P 19. Threshold for neurodegeneration and microstructural changes in different cell types induced by anodal transcranial direct current stimulation

• Published in: Clinical neurophysiology Vol. 124; no. 10; pp. e72 - e73
• Main Authors: Gellner, A.-K, Reis, J, Ludwig, V.E, Galbusera, R, Weiller, C, Fritsch, B
• Format: Journal Article
• Language: English
• Published: Elsevier Ireland Ltd 01.10.2013
• Subjects: Neurology
• ISSN: 1388-2457; 1872-8952
• DOI: 10.1016/j.clinph.2013.04.097

Introduction Transcranial direct current stimulation (tDCS) has been shown to modulate cortical excitability and to improve motor learning (Nitsche and Paulus, 2000; Reis et al., 2009; Fritsch et al., 2010) . To date there is no data available on the safety aspects of tDCS covering a broad range of stimulation intensities, thus limitations for dosages applied to humans are still based empirically on other types of electrical brain stimulation (Agnew and McCreery, 1987). Objectives The aim of this study was to investigate lesion threshold, accompanying neurodegeneration and possible microstructural changes in glial cells in an animal model of tDCS. Methods The tDCS electrode was placed in a screw tube surgically fixed on the skull above the left primary motor cortex of 47 Male Sprague Dawley rats. Anodal tDCS was applied in different intensities (254.8, 127.4, 63.7, 31.8, 15.9 and 8 A/sqm) or as sham stimulation for 20 min under slight isoflurane anesthesia. For each intensity animals were sacrificed either 24 h (acute effects) or 7 days (chronic effects) after intervention. Histological analyses of neurodegeneration (HE-staining, Fluoro-Jade C), astrocyte (anti-GFAP) and microglial (anti-CD11b [OX-42]) cell counts/density and/or morphological changes were evaluated. Results Macroscopical lesions could be observed at tDCS intensity of 127 A/sqm and above whereas the lesion dose 50 (LD 50) for microscopical neurodegeneration was determined at 60 A/sqm. Threshold for damage in neuronal and glial cells and change in morphology (activation) was identical. These changes could be detected both in the acute and chronic group. Notably, signs of still ongoing neurodegeneration, though to a slighter extent, were seen 7 days after stimulation. Brain swelling, which was seen underneath the stimulation electrode 24 h following the highest intensity used, was not present one week after stimulation. Conclusions Our results demonstrate that the LD 50 intensity of anodal tDCS for unwanted structural effects is 75 times higher than the intensities applied to humans to date.
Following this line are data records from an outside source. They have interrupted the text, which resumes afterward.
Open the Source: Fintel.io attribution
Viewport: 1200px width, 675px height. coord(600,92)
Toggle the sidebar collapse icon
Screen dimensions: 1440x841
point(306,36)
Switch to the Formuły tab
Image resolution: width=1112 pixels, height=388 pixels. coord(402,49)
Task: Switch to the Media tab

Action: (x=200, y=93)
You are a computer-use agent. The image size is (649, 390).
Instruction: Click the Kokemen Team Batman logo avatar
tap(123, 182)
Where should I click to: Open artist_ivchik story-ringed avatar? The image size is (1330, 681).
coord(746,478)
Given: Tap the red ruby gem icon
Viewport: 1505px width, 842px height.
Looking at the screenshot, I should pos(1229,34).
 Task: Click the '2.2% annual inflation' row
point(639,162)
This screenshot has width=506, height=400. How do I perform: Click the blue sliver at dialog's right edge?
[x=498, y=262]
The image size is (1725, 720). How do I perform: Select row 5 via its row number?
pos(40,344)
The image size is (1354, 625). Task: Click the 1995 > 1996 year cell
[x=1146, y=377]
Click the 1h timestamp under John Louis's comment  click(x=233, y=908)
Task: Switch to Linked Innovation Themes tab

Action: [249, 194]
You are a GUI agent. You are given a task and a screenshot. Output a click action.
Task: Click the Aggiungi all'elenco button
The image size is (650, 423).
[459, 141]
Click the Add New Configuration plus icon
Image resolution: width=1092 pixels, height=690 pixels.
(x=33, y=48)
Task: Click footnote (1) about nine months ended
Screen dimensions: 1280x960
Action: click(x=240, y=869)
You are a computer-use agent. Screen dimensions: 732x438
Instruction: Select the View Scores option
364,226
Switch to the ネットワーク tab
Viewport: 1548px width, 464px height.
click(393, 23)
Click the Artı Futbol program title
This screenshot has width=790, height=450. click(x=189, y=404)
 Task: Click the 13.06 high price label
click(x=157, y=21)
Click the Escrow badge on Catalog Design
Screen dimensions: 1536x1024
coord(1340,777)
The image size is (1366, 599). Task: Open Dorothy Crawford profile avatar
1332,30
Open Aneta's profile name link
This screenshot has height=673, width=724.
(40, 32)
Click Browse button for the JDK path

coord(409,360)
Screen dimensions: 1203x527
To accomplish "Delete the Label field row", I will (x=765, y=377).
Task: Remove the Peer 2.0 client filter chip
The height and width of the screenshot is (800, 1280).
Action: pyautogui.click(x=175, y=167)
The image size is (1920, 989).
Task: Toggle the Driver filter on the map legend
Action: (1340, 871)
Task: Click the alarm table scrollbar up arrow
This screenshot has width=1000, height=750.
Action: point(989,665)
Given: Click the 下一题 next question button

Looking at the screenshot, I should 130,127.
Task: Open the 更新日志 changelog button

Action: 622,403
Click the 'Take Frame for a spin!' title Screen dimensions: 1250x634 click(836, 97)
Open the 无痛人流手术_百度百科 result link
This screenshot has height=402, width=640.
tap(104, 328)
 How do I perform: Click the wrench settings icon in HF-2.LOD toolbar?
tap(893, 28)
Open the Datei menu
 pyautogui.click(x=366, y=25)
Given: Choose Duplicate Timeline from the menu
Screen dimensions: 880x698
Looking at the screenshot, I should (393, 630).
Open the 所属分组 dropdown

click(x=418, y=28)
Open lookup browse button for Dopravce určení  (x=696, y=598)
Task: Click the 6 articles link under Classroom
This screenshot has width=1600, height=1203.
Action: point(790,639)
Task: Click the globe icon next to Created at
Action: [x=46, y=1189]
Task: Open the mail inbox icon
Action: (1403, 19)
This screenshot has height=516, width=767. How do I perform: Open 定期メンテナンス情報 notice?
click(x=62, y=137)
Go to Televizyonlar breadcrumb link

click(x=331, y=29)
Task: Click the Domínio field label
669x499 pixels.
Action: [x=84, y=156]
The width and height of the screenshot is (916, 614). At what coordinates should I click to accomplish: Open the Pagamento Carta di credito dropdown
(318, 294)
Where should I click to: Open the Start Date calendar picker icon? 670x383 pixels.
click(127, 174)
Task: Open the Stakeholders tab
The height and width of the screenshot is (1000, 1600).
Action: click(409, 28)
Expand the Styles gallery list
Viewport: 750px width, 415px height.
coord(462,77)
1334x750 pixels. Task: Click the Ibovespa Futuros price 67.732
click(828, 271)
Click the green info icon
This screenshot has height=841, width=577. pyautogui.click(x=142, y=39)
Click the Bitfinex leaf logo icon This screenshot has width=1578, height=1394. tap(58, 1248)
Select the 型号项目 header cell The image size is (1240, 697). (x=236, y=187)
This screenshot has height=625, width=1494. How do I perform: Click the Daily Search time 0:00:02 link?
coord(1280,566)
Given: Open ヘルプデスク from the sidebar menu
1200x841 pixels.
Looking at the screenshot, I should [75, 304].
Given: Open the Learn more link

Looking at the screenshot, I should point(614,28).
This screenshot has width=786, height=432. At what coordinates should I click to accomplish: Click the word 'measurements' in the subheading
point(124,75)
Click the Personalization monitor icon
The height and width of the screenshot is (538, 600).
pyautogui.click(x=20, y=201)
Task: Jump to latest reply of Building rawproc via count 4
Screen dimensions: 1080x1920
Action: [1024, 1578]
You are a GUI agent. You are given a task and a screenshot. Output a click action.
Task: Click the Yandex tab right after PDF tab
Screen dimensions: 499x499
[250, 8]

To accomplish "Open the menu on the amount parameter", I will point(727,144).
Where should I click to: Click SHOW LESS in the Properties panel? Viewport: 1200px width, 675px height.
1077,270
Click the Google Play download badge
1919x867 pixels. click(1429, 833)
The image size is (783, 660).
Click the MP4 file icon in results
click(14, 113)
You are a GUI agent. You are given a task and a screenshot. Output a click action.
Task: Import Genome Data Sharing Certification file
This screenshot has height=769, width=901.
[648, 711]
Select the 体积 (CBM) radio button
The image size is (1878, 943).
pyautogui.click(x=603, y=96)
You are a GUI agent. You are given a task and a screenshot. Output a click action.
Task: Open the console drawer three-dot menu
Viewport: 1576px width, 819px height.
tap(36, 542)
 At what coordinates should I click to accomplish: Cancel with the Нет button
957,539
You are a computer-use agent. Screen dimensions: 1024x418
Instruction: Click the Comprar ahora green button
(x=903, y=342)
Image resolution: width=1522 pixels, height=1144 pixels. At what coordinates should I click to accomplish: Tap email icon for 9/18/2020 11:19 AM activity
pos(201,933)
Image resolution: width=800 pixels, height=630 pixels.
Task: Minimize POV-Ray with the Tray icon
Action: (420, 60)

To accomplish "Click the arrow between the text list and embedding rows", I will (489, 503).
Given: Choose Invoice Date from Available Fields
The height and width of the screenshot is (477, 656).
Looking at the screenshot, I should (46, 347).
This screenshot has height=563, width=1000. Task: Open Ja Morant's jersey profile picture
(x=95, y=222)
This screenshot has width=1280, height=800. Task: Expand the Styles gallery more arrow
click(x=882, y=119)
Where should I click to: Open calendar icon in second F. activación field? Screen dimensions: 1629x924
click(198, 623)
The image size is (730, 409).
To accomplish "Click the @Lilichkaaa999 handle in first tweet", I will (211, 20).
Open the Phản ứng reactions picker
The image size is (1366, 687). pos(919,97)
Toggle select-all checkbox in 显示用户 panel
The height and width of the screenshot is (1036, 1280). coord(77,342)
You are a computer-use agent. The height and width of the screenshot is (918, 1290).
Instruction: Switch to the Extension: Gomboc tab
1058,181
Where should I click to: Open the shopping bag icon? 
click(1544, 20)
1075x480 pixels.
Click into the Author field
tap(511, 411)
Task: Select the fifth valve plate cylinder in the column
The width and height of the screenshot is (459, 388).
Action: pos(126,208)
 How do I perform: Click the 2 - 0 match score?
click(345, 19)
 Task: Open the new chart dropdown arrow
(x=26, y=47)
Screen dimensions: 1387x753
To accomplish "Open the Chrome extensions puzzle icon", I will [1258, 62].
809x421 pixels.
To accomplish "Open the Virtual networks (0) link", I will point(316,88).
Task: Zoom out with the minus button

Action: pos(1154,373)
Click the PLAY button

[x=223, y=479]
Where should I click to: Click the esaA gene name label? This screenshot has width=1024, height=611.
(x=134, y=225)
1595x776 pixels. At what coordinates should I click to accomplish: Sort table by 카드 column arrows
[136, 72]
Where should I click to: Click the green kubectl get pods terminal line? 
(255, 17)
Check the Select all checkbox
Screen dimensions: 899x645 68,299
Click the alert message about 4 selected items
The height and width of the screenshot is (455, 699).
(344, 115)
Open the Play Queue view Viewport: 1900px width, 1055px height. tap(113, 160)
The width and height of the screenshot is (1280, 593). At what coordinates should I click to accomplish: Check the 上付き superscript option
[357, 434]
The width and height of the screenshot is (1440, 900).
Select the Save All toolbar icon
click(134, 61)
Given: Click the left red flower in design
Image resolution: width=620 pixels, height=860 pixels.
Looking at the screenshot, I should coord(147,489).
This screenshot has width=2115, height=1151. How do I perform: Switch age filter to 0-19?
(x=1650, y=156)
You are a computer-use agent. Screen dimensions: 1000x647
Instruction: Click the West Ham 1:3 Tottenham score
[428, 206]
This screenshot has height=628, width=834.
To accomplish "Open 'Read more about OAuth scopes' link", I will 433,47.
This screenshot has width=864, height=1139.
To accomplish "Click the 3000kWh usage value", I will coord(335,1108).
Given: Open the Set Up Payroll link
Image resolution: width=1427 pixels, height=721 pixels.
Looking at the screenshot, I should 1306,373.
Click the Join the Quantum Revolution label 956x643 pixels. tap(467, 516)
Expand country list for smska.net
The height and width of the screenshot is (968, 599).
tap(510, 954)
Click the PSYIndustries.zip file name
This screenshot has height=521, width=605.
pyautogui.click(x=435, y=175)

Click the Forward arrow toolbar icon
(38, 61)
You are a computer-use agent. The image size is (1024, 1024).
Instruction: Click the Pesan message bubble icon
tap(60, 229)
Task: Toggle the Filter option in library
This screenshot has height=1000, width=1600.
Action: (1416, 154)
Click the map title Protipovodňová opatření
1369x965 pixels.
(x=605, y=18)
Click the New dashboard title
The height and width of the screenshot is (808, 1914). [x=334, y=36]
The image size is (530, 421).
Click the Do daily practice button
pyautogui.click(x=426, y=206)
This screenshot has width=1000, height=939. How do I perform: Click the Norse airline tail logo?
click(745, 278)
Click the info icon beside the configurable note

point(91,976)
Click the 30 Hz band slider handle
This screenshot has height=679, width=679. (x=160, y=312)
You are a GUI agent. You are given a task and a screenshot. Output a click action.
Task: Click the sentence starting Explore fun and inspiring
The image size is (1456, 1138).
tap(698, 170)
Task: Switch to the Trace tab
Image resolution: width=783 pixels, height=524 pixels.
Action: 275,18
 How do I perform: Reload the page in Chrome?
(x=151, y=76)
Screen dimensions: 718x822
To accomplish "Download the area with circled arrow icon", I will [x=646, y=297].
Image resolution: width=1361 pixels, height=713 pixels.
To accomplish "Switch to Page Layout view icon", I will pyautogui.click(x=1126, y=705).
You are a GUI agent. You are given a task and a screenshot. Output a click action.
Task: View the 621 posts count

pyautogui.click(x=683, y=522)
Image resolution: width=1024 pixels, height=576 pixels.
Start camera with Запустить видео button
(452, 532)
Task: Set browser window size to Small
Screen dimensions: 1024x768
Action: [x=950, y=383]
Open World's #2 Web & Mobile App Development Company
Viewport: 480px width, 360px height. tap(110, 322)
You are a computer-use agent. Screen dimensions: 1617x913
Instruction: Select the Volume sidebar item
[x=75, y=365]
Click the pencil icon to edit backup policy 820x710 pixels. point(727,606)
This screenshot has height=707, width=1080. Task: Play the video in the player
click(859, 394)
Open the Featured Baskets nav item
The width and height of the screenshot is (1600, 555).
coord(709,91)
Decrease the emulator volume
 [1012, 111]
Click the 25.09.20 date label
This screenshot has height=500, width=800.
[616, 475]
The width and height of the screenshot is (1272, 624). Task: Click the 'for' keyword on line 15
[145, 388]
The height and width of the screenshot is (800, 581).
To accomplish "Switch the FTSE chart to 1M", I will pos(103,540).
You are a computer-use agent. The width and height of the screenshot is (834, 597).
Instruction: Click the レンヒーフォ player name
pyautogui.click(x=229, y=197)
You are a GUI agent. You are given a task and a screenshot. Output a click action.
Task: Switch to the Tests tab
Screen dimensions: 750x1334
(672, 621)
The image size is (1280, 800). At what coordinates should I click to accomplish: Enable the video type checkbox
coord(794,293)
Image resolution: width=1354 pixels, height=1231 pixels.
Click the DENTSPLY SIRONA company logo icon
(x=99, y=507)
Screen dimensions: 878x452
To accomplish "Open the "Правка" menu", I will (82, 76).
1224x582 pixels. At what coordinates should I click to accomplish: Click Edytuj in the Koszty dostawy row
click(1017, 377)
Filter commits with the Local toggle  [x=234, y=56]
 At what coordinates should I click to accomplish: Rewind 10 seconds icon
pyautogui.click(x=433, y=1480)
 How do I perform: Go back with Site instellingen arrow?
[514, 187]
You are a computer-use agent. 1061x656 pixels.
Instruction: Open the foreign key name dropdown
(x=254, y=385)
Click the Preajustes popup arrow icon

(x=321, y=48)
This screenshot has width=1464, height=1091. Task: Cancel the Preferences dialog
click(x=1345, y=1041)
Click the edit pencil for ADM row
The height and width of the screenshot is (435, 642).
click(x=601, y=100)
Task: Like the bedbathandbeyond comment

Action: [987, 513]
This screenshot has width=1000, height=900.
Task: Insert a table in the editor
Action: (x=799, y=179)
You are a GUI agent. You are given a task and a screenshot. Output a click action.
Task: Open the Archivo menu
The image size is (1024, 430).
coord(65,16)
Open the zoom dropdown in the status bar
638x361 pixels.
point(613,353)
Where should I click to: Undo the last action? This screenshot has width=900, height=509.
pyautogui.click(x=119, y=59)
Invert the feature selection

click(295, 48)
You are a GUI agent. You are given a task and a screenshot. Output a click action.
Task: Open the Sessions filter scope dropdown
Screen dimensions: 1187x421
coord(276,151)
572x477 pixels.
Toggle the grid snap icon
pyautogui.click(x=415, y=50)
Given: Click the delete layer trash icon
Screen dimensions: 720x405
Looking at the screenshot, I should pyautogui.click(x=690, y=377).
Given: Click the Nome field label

Additional safety derives from the fact that structures between brain and stimulation electrode, which lead to energy absorbtion, are thicker in humans compared to rats. Cell death, as a trigger for glial reaction, continues even 7 days after the intervention. Based on our results we conclude that higher tDCS intensities in human studies can be applied without risking structural damage.